Submitted to: Journal of Chemical Ecology
Publication Type: Peer Reviewed Journal
Publication Acceptance Date: 3/13/2005
Publication Date: 7/7/2005
Citation: Meepagala, K.M., Sturtz, G., Wedge, D.E., Schrader, K., Duke, S.O. 2005. Phytotoxic and antifungal compounds from two apiaceae species, lomatium californicum and ligusticum hultenii, rich sources of z-ligustilide and apiol, respectively.. Journal of Chemical Ecology. 31:1567-1578.

Interpretive Summary: As part of a search for pesticides of natural origin, seeds of two Apiaceae species, Ligusticum hultenii and Lomatium californicum were investigated. Preliminary bioassays indicated the presence of selective herbicide activity against monocots and antifungal activity against Colletotrichum species in the methylene chloride extracts of seeds of both species. Active compounds were isolated and identified as apiol and Z-ligustilide isolated from L. hultenii and L. californicum, respectively. The methylene chloride extracts of the seeds and the isolated and purified compounds were tested against methyl isoborneol (MIB) producing blue-green alga Oscillatoria peronata, and the green alga Selenastrum capricornutum. The methylene chloride extracts of both species, and apiol, were weakly toxic to both algae. Z-ligustilide inhibited both algae equally, with a lowest complete inhibition concentration of 53µM. L. californicum seeds and L. hultenii seeds were found to be rich sources of Z-ligustilide, with 97 mg/g of dry seed, and apiol with 40 mg/g of dry seed, respectively. Z-ligustilide is considered to be the active and marker compound in the herbal drug Angelica sinensis, also known as Dong quai or "Female Ginseng".

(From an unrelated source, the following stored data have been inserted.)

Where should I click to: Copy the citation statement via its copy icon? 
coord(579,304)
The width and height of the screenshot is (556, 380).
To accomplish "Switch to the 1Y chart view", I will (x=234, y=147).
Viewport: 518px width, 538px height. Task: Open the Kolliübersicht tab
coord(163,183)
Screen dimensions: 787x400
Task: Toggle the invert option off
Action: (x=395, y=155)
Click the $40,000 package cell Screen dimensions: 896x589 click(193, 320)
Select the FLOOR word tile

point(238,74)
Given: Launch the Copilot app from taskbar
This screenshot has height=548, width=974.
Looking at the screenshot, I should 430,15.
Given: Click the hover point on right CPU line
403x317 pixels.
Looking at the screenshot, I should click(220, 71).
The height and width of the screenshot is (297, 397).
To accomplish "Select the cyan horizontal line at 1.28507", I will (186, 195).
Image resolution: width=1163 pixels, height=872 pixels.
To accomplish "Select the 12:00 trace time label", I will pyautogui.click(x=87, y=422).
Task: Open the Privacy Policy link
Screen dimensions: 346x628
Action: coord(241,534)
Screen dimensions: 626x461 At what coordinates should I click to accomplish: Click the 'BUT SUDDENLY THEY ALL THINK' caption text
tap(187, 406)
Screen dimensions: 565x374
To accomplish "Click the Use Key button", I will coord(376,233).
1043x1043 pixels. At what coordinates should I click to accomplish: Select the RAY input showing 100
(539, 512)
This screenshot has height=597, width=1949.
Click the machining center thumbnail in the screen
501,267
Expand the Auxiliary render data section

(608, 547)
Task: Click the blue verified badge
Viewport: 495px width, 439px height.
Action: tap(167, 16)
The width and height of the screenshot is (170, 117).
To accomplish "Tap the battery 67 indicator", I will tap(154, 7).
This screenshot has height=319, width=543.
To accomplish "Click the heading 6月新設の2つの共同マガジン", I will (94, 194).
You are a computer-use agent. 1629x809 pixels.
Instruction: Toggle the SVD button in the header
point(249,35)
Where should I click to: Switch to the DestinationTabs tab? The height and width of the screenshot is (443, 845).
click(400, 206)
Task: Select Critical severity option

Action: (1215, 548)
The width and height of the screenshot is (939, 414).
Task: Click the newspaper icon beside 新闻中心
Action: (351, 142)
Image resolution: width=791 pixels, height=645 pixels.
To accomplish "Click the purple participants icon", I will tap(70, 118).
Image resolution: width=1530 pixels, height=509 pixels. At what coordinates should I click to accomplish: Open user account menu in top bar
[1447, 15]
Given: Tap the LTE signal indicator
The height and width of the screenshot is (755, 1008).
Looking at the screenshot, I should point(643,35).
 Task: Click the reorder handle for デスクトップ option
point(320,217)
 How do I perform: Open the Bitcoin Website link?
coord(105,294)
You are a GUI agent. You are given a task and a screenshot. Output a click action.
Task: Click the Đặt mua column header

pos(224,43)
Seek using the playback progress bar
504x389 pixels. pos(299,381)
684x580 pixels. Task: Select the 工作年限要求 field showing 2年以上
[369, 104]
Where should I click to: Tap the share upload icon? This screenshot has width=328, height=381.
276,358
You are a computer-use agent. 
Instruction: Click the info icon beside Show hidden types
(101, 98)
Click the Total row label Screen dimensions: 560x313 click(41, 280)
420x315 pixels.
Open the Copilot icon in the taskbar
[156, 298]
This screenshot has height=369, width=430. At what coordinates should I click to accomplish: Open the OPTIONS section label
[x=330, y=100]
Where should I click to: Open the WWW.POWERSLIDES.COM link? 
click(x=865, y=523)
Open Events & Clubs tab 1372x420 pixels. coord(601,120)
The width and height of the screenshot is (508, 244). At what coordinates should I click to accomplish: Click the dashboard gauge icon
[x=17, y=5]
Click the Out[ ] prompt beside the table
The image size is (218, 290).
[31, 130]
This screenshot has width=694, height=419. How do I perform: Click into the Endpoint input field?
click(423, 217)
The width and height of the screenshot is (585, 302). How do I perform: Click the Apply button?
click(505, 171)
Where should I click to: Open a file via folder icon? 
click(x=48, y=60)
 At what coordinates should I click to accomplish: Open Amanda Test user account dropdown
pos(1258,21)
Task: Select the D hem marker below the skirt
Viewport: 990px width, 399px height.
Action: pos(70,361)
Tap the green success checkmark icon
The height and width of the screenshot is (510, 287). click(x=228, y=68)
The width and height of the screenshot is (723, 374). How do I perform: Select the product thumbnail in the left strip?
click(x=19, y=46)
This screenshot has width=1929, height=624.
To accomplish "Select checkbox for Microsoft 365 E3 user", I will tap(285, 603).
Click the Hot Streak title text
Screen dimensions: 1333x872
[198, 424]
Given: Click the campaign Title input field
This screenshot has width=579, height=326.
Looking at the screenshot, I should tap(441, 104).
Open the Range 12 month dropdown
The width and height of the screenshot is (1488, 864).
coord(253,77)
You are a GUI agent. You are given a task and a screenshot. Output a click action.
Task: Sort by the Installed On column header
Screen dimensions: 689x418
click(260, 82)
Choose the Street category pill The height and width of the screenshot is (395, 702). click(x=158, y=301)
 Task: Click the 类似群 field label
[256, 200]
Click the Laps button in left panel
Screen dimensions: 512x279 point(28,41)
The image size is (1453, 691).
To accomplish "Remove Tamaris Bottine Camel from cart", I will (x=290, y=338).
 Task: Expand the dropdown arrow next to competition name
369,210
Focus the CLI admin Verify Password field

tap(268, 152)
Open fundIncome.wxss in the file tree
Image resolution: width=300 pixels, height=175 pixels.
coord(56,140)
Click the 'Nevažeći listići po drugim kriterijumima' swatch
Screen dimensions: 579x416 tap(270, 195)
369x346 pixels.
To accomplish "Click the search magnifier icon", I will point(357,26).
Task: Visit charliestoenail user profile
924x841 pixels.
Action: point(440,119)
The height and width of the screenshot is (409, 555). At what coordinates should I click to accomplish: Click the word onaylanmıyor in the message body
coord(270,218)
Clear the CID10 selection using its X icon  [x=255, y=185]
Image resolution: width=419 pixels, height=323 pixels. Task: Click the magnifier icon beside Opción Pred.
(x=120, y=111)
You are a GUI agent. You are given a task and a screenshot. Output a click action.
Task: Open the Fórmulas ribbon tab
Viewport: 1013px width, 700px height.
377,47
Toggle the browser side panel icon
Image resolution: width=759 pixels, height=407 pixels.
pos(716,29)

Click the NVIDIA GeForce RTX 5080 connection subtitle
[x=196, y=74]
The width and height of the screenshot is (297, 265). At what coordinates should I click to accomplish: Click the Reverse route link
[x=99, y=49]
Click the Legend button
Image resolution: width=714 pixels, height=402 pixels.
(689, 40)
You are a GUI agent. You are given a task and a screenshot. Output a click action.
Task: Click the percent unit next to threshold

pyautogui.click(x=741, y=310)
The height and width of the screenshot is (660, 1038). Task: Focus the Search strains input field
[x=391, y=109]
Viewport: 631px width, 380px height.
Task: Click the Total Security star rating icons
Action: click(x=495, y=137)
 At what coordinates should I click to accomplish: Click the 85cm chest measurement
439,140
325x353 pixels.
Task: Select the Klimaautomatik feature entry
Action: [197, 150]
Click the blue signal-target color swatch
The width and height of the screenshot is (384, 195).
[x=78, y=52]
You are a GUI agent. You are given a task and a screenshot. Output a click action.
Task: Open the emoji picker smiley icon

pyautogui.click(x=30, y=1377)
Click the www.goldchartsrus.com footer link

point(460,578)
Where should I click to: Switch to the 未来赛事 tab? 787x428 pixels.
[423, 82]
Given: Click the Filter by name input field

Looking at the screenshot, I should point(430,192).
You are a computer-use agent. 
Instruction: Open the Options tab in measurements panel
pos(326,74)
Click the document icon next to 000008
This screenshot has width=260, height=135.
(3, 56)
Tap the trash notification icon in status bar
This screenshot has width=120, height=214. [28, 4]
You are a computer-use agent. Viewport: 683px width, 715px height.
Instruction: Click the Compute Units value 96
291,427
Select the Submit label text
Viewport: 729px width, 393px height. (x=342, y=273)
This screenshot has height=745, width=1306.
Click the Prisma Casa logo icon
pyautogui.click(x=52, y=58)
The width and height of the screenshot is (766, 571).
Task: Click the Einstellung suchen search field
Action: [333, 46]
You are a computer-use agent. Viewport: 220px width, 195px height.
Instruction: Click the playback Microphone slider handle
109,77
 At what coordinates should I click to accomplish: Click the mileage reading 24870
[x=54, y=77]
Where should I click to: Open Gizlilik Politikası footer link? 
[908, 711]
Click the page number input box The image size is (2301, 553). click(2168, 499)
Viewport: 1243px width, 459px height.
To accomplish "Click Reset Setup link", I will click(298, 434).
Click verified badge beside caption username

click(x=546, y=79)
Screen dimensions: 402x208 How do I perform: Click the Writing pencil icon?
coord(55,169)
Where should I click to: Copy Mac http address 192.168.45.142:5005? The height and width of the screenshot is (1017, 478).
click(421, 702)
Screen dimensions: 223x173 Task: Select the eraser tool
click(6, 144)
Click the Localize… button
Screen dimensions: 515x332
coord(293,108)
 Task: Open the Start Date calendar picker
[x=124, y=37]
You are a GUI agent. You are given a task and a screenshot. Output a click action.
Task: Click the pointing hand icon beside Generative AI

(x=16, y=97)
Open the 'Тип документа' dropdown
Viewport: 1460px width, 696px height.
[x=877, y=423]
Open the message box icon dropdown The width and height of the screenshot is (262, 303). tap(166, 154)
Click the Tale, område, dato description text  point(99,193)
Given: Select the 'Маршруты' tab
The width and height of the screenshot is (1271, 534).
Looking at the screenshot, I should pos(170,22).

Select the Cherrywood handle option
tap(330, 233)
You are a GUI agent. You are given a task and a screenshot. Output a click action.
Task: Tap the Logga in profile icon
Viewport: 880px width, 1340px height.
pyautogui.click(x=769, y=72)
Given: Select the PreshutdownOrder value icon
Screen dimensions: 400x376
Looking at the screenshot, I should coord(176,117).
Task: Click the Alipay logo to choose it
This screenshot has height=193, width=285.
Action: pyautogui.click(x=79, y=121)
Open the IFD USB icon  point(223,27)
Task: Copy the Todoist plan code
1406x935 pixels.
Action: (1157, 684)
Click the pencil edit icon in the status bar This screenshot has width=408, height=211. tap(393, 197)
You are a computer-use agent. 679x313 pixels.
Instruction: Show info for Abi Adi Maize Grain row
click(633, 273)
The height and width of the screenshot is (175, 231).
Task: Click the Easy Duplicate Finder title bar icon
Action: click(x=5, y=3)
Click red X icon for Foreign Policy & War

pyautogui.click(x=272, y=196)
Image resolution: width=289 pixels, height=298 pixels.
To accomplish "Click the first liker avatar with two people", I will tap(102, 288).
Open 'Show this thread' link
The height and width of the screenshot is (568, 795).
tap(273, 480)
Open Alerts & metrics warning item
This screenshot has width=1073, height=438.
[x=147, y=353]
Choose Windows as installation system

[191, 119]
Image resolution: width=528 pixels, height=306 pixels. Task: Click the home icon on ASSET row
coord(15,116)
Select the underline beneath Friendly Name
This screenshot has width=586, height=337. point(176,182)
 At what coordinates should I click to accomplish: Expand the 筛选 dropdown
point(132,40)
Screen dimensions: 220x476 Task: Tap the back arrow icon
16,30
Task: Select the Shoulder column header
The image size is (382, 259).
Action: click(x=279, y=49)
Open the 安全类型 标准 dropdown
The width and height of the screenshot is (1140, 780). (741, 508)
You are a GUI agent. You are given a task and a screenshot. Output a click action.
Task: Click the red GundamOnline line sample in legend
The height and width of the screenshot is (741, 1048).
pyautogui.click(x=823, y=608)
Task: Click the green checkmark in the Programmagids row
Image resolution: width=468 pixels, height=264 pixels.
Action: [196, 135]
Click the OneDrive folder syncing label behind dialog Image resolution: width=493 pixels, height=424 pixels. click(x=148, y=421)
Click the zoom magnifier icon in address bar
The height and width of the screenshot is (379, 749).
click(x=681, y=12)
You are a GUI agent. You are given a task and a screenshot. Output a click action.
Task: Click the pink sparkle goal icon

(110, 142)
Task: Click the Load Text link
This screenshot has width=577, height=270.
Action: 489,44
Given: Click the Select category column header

Technical Abstract: As part of a search for pesticides of natural origin, seeds of two Apiaceae species, Ligusticum hultenii and Lomatium californicum were investigated. Preliminary bioassays indicated the presence of selective phytotoxic activity against monocots and antifungal activity against Colletotrichum species in the methylene chloride extracts of seeds of both species. Active constituents were isolated by bioassay-guided fractionation, and the structures were elucidated by NMR and GC-MS as apiol and Z-ligustilide isolated from L. hultenii and L. californicum, respectively. The CH2Cl2 extracts of the seeds and the isolated and purified compounds were tested against methyl isoborneol (MIB) producing blue-green alga Oscillatoria peronata, and the green alga Selenastrum capricornutum. The CH2Cl2 extracts of both species, and apiol, were weakly toxic to both algae. Z-ligustilide inhibited both algae equally, with a lowest complete inhibition concentration of 53 uM. L. californicum seeds and L. hultenii seeds were found to be rich sources of Z-ligustilide, with 97 mg/g of dry seed, and apiol with 40 mg/g of dry seed, respectively. Z-ligustilide is considered to be the active and marker compound in the herbal drug Angelica sinensis, also known as Dong quai or "Female Ginseng".